● Task brief
Among the entries that follow, how many lines contain the word "field"? Give the number alone.

Records from a dataset
*****
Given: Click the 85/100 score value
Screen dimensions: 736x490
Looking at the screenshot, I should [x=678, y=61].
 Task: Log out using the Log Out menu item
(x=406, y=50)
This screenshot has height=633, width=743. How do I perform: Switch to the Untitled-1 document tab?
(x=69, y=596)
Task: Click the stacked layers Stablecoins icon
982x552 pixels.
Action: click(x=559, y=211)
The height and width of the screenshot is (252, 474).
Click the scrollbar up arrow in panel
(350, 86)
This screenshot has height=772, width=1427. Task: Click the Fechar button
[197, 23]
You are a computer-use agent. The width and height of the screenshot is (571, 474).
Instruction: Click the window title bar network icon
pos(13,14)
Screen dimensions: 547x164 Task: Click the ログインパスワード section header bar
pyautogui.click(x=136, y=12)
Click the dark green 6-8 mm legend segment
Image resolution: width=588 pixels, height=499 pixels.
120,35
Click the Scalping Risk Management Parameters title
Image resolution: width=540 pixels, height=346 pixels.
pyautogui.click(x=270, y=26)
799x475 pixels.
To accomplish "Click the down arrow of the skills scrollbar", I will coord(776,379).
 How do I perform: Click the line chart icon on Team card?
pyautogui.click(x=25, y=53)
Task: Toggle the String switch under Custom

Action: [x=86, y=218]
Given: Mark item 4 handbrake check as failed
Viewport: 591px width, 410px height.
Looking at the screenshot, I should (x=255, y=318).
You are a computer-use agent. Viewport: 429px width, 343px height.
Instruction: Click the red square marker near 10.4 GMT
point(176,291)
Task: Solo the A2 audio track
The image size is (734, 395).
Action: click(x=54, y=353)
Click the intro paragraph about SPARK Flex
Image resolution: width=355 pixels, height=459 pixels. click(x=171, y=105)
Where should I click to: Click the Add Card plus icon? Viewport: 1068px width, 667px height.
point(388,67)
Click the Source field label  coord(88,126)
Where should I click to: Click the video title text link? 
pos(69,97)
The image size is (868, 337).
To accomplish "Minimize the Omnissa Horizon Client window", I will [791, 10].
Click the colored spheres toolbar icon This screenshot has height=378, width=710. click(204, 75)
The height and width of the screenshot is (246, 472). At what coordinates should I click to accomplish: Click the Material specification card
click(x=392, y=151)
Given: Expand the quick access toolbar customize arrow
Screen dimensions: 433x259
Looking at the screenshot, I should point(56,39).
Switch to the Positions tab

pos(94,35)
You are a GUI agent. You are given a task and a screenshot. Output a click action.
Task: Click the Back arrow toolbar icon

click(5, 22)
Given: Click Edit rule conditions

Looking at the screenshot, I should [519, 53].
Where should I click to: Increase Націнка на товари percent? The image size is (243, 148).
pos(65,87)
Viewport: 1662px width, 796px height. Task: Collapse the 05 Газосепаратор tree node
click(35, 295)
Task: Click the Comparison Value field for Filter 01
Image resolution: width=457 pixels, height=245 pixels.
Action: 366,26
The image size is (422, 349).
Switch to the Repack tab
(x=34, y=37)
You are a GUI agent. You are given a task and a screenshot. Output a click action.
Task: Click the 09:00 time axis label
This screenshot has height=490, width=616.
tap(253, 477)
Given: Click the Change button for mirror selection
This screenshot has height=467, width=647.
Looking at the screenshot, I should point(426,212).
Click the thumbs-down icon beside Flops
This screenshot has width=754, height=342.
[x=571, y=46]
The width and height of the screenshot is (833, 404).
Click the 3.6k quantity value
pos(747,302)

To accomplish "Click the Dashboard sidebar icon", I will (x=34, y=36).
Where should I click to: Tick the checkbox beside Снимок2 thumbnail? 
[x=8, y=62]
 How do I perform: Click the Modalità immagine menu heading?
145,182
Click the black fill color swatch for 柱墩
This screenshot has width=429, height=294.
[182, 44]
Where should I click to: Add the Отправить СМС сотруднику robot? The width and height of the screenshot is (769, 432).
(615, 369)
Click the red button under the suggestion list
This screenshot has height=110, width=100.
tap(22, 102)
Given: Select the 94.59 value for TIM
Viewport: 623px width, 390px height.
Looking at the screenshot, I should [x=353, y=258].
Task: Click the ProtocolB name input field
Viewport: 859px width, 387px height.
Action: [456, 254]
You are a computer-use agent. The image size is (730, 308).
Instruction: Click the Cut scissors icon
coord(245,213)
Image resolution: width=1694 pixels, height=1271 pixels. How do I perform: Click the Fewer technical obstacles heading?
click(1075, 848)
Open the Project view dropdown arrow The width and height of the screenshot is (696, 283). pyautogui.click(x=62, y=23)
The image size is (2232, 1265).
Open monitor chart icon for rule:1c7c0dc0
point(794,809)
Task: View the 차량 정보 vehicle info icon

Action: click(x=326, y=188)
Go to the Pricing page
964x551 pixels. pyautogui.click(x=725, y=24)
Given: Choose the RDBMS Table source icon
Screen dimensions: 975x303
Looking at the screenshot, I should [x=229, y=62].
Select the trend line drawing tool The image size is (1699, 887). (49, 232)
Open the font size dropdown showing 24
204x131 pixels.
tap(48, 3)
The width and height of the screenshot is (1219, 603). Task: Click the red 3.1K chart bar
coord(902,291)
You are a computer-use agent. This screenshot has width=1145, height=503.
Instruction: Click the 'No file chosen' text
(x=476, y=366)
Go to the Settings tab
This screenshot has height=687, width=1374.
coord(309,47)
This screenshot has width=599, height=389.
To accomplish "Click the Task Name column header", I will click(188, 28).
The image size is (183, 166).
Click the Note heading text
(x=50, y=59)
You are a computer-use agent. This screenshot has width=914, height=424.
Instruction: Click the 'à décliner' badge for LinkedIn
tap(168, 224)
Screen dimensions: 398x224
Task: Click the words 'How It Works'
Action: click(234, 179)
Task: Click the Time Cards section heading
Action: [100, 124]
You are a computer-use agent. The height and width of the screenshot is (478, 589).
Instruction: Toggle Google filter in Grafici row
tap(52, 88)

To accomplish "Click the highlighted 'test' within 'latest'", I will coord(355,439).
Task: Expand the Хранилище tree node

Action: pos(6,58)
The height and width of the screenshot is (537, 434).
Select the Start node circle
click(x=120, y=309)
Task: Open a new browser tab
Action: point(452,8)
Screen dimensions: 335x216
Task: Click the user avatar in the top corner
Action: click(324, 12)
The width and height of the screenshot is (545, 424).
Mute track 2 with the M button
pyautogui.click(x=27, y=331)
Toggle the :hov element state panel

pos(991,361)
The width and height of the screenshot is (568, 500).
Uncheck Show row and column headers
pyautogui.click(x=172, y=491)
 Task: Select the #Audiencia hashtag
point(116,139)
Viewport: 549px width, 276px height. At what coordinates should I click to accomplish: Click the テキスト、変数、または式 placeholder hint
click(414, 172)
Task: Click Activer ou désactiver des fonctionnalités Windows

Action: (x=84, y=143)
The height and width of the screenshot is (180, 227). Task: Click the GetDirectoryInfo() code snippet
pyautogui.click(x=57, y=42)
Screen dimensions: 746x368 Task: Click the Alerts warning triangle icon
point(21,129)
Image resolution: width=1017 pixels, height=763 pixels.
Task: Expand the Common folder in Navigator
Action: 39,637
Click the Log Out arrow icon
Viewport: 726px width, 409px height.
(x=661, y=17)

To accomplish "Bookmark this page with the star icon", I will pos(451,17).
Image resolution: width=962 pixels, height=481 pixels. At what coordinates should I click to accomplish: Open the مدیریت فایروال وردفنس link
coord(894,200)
*****
● Answer for the task
3